→ **Work required**
What is needed here is an exact repetition of the records below, beginning at the line that has "La telemonitorización de" and stopping after the line that has "Planned Launch of".

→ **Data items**
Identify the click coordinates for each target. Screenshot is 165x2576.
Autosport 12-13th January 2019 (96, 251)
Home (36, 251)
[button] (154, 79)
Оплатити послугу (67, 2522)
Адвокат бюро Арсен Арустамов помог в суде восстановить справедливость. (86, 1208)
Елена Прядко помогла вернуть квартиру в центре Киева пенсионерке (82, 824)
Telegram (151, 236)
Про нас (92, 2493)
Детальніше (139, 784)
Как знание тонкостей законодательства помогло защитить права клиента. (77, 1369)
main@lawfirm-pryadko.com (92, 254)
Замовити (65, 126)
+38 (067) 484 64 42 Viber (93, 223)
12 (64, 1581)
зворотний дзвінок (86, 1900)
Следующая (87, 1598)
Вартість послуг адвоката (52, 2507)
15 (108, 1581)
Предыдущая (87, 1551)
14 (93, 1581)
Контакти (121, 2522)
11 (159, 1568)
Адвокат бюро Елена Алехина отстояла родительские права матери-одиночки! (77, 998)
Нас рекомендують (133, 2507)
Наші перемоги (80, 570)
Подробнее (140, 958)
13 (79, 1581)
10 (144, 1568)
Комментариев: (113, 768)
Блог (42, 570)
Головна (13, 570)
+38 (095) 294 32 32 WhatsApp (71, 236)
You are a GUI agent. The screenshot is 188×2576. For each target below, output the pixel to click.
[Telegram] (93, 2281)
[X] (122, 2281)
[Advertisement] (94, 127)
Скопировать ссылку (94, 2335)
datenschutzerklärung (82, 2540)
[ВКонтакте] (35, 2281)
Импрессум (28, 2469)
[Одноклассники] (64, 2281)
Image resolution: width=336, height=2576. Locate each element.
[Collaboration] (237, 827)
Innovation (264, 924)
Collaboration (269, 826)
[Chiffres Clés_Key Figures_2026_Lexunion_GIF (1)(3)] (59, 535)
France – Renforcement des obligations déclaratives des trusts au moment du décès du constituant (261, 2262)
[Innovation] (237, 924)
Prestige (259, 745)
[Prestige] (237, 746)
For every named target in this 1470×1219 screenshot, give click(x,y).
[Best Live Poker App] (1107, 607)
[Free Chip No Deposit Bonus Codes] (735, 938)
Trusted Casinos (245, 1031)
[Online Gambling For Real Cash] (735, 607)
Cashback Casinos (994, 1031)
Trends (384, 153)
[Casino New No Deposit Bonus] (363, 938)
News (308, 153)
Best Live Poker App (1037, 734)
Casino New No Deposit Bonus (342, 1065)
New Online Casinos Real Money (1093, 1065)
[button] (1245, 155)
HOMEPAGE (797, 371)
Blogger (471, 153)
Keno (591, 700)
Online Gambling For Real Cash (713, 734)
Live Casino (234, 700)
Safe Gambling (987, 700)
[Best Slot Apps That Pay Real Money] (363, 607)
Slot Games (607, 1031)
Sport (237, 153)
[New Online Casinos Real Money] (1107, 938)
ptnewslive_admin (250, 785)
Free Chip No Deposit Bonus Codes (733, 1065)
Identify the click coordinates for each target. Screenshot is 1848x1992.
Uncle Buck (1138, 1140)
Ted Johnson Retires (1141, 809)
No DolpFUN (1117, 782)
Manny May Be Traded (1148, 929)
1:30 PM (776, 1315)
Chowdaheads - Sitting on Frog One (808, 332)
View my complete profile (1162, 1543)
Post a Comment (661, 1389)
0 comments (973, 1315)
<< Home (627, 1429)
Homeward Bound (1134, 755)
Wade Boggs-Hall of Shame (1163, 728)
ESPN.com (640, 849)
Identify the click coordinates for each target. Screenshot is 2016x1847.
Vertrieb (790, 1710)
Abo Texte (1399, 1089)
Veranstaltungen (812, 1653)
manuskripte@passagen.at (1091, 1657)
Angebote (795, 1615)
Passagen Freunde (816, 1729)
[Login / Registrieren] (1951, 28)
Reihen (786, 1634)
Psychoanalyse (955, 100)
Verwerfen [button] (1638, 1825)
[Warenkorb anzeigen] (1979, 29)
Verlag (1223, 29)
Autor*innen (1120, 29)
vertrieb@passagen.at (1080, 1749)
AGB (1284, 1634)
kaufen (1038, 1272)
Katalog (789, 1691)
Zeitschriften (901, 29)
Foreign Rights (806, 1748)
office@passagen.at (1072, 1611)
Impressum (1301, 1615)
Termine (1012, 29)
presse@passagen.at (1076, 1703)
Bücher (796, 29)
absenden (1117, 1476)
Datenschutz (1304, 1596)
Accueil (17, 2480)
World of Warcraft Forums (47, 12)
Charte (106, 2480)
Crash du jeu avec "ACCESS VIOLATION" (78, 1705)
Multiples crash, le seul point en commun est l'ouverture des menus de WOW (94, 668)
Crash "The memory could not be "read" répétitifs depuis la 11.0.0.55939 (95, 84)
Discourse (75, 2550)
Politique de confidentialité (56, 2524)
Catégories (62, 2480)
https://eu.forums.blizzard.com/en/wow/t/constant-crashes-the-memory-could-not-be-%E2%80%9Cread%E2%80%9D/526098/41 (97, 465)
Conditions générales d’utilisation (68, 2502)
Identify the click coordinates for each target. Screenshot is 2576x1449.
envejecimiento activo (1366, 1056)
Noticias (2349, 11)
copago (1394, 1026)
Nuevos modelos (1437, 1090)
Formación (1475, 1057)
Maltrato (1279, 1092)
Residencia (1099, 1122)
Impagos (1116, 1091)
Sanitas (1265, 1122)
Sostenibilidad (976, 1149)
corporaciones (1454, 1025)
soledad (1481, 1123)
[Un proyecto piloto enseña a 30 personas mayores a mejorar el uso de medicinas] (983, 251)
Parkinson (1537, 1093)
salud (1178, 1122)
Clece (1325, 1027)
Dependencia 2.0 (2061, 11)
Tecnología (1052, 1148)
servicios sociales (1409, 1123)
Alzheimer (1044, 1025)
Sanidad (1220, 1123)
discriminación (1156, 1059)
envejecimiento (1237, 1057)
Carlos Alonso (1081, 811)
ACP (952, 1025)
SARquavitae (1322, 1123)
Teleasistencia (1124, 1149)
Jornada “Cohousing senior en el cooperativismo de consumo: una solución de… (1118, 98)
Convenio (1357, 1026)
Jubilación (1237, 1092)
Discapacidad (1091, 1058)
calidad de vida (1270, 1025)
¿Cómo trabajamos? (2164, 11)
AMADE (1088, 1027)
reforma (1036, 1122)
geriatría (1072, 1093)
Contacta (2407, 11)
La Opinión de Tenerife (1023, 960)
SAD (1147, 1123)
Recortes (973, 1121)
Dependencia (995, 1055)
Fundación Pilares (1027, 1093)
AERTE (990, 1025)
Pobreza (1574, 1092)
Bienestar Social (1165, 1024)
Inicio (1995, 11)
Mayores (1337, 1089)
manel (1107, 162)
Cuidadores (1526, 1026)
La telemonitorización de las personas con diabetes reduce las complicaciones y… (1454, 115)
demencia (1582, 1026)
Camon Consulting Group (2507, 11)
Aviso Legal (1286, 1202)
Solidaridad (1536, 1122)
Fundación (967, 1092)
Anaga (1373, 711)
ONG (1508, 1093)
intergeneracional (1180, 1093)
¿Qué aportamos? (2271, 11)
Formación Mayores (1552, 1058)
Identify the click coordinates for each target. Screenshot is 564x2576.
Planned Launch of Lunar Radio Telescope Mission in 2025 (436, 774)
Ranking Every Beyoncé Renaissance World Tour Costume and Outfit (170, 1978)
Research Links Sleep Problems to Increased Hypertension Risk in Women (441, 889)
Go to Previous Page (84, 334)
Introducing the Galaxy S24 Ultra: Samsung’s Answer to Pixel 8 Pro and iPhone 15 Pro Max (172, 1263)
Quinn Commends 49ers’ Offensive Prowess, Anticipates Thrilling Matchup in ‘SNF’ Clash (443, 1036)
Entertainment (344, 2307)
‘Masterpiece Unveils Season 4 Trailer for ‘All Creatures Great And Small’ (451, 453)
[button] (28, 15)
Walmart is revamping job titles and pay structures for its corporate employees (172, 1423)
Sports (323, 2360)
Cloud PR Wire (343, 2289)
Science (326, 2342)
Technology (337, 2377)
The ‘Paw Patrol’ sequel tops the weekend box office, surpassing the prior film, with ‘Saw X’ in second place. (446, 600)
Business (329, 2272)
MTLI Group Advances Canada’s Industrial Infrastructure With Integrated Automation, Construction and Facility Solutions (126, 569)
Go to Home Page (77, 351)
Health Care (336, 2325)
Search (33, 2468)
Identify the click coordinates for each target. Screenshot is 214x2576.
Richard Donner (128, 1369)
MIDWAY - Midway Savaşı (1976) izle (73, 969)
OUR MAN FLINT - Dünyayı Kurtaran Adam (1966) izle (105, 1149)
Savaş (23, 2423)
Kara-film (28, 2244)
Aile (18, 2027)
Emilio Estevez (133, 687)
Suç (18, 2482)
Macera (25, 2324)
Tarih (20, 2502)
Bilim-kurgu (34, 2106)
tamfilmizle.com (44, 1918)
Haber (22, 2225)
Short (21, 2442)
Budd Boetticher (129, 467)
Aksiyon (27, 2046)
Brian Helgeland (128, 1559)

→ **Exercise solution**
La telemonitorización de las personas con diabetes reduce las complicaciones y… (1454, 115)
demencia (1582, 1026)
Camon Consulting Group (2507, 11)
Aviso Legal (1286, 1202)
Solidaridad (1536, 1122)
Fundación (967, 1092)
Anaga (1373, 711)
ONG (1508, 1093)
intergeneracional (1180, 1093)
¿Qué aportamos? (2271, 11)
Formación Mayores (1552, 1058)
Identify the click coordinates for each target. Screenshot is 564x2576.
Planned Launch of Lunar Radio Telescope Mission in 2025 (436, 774)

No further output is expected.